MEMBER-->				banned-->	BANNED/VISITOR-->		unbanned-->	MEMBER
OWNER/MEMBER-->		banned-->	BANNED/VISITOR-->		unbanned-->	OWNER/MEMBER

Managing a community status

This section contains the following:

Enabling and Disabling a Community

A portal administrator, using either Portal Server management console or psadmin CLI, can disable a community. Likewise, only the portal administrator can enable a disabled community. Access to a disabled community is blocked to everyone including members and owners. An attempt to search for any content posted on a disabled community would yield no result. By default, a newly created community is enabled.

Use disabled.xml template to show how a disabled community would be presented to users. See Understanding Community Templatesto understand the display profiles for a community template.

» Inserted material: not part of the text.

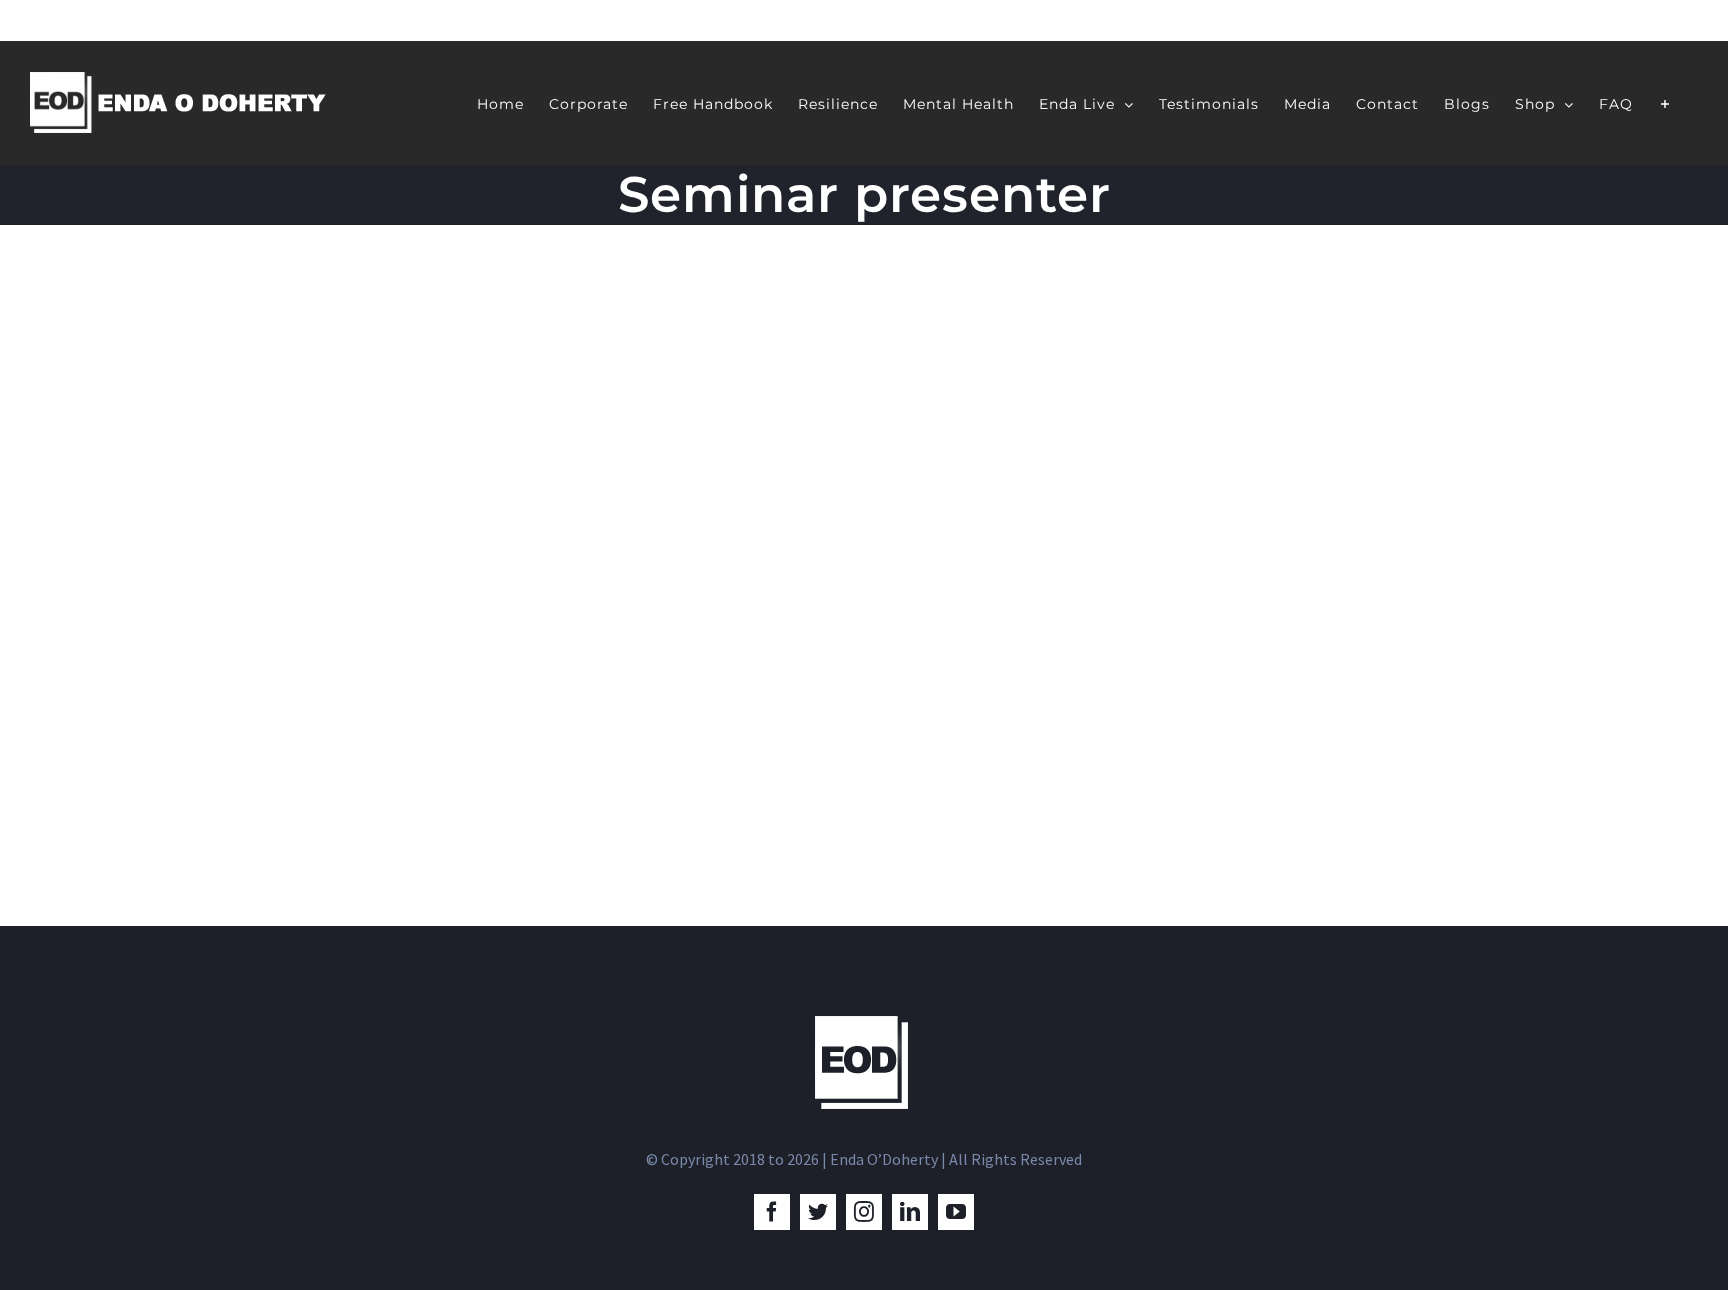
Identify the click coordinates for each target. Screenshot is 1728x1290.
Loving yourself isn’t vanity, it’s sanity (491, 674)
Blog (302, 717)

Deleting and Restoring a community

A community owner or a system administrator can delete a community. When a community is deleted, the community itself and the data pertaining to the community are not accessible. However, in the back-end storage, the data still remains and thus the community can be restored on demand. The task of restoring a deleted community is done by the portal administrator. This undo functionality is made available to reverse a malicious or accidental deletion of a community. Since the deletion is not permanent, a new community by the same name can not be created. A permanent and persistent removal of a community is currently not supported. But we can use psadmin subcommand destroy-community to remove the community permanently.

Use deleted.xml template to show how a deleted community would be presented to users. See Understanding Community Templates to understand the display profiles for a community template.

Managing Categories

The category tree used in creating communities as well as browsing communities is provided by the taxonomy of the search server. To manage them, please see Managing Categories.